Copy out every line of the records below, word for word, without changing anything.

────────────────────

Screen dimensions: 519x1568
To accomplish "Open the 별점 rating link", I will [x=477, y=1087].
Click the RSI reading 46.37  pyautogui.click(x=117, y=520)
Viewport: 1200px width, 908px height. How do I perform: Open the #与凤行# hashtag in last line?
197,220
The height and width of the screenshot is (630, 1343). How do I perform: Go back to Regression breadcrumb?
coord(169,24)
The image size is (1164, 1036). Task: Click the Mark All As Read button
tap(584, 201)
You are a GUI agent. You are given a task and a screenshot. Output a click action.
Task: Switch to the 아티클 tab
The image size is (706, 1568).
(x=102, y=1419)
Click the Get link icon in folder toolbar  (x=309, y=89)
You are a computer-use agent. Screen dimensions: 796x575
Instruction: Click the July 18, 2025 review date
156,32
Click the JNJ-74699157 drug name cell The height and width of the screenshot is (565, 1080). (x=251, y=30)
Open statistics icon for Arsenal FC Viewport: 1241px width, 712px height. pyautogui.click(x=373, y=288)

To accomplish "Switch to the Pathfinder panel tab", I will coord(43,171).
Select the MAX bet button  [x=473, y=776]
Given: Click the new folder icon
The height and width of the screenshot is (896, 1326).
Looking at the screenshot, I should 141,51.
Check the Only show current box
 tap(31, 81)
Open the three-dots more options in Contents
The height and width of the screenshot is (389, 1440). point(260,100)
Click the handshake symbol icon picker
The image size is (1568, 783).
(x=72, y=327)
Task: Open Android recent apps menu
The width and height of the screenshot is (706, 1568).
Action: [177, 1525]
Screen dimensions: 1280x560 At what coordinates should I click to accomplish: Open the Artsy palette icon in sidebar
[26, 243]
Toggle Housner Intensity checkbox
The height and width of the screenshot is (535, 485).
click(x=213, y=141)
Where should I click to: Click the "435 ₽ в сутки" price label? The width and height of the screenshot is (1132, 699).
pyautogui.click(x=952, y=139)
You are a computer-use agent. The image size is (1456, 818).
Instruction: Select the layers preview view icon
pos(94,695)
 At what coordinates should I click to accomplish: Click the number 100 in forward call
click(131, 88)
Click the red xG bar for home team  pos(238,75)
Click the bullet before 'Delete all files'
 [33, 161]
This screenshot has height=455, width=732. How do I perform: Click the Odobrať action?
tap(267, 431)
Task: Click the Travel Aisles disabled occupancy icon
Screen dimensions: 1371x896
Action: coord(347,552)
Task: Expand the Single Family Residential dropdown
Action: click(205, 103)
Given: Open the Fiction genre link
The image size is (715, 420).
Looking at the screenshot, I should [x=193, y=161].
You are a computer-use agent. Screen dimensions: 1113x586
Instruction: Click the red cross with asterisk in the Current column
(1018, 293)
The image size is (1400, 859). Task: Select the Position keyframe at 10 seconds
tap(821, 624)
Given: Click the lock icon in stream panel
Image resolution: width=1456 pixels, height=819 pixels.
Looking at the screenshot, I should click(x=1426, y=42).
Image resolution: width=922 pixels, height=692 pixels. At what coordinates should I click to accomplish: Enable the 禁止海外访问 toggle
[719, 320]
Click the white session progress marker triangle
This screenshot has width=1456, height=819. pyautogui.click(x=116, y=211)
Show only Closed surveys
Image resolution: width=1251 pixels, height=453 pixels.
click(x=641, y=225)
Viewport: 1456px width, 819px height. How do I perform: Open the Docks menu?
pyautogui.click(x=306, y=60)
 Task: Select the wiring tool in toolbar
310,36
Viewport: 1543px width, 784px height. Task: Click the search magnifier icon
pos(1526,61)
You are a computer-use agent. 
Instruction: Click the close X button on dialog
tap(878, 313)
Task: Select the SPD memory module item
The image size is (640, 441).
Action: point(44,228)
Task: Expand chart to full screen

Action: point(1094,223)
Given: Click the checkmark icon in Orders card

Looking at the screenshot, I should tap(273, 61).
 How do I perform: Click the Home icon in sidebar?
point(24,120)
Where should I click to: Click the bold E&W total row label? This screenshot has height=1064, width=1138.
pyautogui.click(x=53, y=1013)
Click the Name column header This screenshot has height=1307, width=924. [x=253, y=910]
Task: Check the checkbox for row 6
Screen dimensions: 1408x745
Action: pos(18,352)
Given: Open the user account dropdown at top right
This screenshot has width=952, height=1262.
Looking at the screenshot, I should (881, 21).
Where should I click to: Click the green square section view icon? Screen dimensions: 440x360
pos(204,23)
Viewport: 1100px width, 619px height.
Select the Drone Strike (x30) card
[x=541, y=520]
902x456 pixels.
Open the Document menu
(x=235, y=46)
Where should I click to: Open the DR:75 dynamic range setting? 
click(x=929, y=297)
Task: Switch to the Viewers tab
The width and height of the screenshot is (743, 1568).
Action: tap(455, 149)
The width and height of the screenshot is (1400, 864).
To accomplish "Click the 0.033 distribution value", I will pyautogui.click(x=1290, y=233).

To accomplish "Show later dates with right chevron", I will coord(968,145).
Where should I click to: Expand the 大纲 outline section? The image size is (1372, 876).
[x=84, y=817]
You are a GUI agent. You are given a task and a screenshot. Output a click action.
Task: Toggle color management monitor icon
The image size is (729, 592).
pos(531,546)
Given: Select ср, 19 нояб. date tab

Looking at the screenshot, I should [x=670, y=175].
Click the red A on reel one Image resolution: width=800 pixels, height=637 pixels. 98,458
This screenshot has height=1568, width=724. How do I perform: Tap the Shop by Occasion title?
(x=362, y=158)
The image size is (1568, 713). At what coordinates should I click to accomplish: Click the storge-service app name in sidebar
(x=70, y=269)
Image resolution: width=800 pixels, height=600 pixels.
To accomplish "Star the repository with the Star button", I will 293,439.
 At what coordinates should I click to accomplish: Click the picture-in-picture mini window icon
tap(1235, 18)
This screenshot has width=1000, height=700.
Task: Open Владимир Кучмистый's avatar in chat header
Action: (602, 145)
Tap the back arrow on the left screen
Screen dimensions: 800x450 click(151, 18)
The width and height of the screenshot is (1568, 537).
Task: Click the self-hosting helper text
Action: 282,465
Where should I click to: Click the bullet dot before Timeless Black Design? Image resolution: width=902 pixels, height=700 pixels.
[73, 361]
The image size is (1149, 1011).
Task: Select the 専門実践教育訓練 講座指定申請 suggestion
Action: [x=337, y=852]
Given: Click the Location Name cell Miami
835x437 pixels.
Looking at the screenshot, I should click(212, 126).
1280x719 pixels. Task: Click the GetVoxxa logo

────────────────────

# Solution below:
Screen dimensions: 519x1568
To accomplish "Open the 별점 rating link", I will [x=477, y=1087].
Click the RSI reading 46.37  pyautogui.click(x=117, y=520)
Viewport: 1200px width, 908px height. How do I perform: Open the #与凤行# hashtag in last line?
197,220
The height and width of the screenshot is (630, 1343). How do I perform: Go back to Regression breadcrumb?
coord(169,24)
The image size is (1164, 1036). Task: Click the Mark All As Read button
tap(584, 201)
You are a GUI agent. You are given a task and a screenshot. Output a click action.
Task: Switch to the 아티클 tab
The image size is (706, 1568).
(x=102, y=1419)
Click the Get link icon in folder toolbar  (x=309, y=89)
You are a computer-use agent. Screen dimensions: 796x575
Instruction: Click the July 18, 2025 review date
156,32
Click the JNJ-74699157 drug name cell The height and width of the screenshot is (565, 1080). (x=251, y=30)
Open statistics icon for Arsenal FC Viewport: 1241px width, 712px height. pyautogui.click(x=373, y=288)

To accomplish "Switch to the Pathfinder panel tab", I will coord(43,171).
Select the MAX bet button  [x=473, y=776]
Given: Click the new folder icon
The height and width of the screenshot is (896, 1326).
Looking at the screenshot, I should 141,51.
Check the Only show current box
 tap(31, 81)
Open the three-dots more options in Contents
The height and width of the screenshot is (389, 1440). point(260,100)
Click the handshake symbol icon picker
The image size is (1568, 783).
(x=72, y=327)
Task: Open Android recent apps menu
The width and height of the screenshot is (706, 1568).
Action: [177, 1525]
Screen dimensions: 1280x560 At what coordinates should I click to accomplish: Open the Artsy palette icon in sidebar
[26, 243]
Toggle Housner Intensity checkbox
The height and width of the screenshot is (535, 485).
click(x=213, y=141)
Where should I click to: Click the "435 ₽ в сутки" price label? The width and height of the screenshot is (1132, 699).
pyautogui.click(x=952, y=139)
You are a computer-use agent. The image size is (1456, 818).
Instruction: Select the layers preview view icon
pos(94,695)
 At what coordinates should I click to accomplish: Click the number 100 in forward call
click(131, 88)
Click the red xG bar for home team  pos(238,75)
Click the bullet before 'Delete all files'
 [33, 161]
This screenshot has height=455, width=732. How do I perform: Click the Odobrať action?
tap(267, 431)
Task: Click the Travel Aisles disabled occupancy icon
Screen dimensions: 1371x896
Action: coord(347,552)
Task: Expand the Single Family Residential dropdown
Action: click(205, 103)
Given: Open the Fiction genre link
The image size is (715, 420).
Looking at the screenshot, I should [x=193, y=161].
You are a computer-use agent. Screen dimensions: 1113x586
Instruction: Click the red cross with asterisk in the Current column
(1018, 293)
The image size is (1400, 859). Task: Select the Position keyframe at 10 seconds
tap(821, 624)
Given: Click the lock icon in stream panel
Image resolution: width=1456 pixels, height=819 pixels.
Looking at the screenshot, I should click(x=1426, y=42).
Image resolution: width=922 pixels, height=692 pixels. At what coordinates should I click to accomplish: Enable the 禁止海外访问 toggle
[719, 320]
Click the white session progress marker triangle
This screenshot has width=1456, height=819. pyautogui.click(x=116, y=211)
Show only Closed surveys
Image resolution: width=1251 pixels, height=453 pixels.
click(x=641, y=225)
Viewport: 1456px width, 819px height. How do I perform: Open the Docks menu?
pyautogui.click(x=306, y=60)
 Task: Select the wiring tool in toolbar
310,36
Viewport: 1543px width, 784px height. Task: Click the search magnifier icon
pos(1526,61)
You are a computer-use agent. 
Instruction: Click the close X button on dialog
tap(878, 313)
Task: Select the SPD memory module item
The image size is (640, 441).
Action: point(44,228)
Task: Expand chart to full screen

Action: point(1094,223)
Given: Click the checkmark icon in Orders card

Looking at the screenshot, I should tap(273, 61).
 How do I perform: Click the Home icon in sidebar?
point(24,120)
Where should I click to: Click the bold E&W total row label? This screenshot has height=1064, width=1138.
pyautogui.click(x=53, y=1013)
Click the Name column header This screenshot has height=1307, width=924. [x=253, y=910]
Task: Check the checkbox for row 6
Screen dimensions: 1408x745
Action: pos(18,352)
Given: Open the user account dropdown at top right
This screenshot has width=952, height=1262.
Looking at the screenshot, I should (881, 21).
Where should I click to: Click the green square section view icon? Screen dimensions: 440x360
pos(204,23)
Viewport: 1100px width, 619px height.
Select the Drone Strike (x30) card
[x=541, y=520]
902x456 pixels.
Open the Document menu
(x=235, y=46)
Where should I click to: Open the DR:75 dynamic range setting? 
click(x=929, y=297)
Task: Switch to the Viewers tab
The width and height of the screenshot is (743, 1568).
Action: tap(455, 149)
The width and height of the screenshot is (1400, 864).
To accomplish "Click the 0.033 distribution value", I will pyautogui.click(x=1290, y=233).

To accomplish "Show later dates with right chevron", I will coord(968,145).
Where should I click to: Expand the 大纲 outline section? The image size is (1372, 876).
[x=84, y=817]
You are a GUI agent. You are given a task and a screenshot. Output a click action.
Task: Toggle color management monitor icon
The image size is (729, 592).
pos(531,546)
Given: Select ср, 19 нояб. date tab

Looking at the screenshot, I should [x=670, y=175].
Click the red A on reel one Image resolution: width=800 pixels, height=637 pixels. 98,458
This screenshot has height=1568, width=724. How do I perform: Tap the Shop by Occasion title?
(x=362, y=158)
The image size is (1568, 713). At what coordinates should I click to accomplish: Click the storge-service app name in sidebar
(x=70, y=269)
Image resolution: width=800 pixels, height=600 pixels.
To accomplish "Star the repository with the Star button", I will 293,439.
 At what coordinates should I click to accomplish: Click the picture-in-picture mini window icon
tap(1235, 18)
This screenshot has width=1000, height=700.
Task: Open Владимир Кучмистый's avatar in chat header
Action: (602, 145)
Tap the back arrow on the left screen
Screen dimensions: 800x450 click(151, 18)
The width and height of the screenshot is (1568, 537).
Task: Click the self-hosting helper text
Action: 282,465
Where should I click to: Click the bullet dot before Timeless Black Design? Image resolution: width=902 pixels, height=700 pixels.
[73, 361]
The image size is (1149, 1011).
Task: Select the 専門実践教育訓練 講座指定申請 suggestion
Action: [x=337, y=852]
Given: Click the Location Name cell Miami
835x437 pixels.
Looking at the screenshot, I should click(212, 126).
1280x719 pixels. Task: Click the GetVoxxa logo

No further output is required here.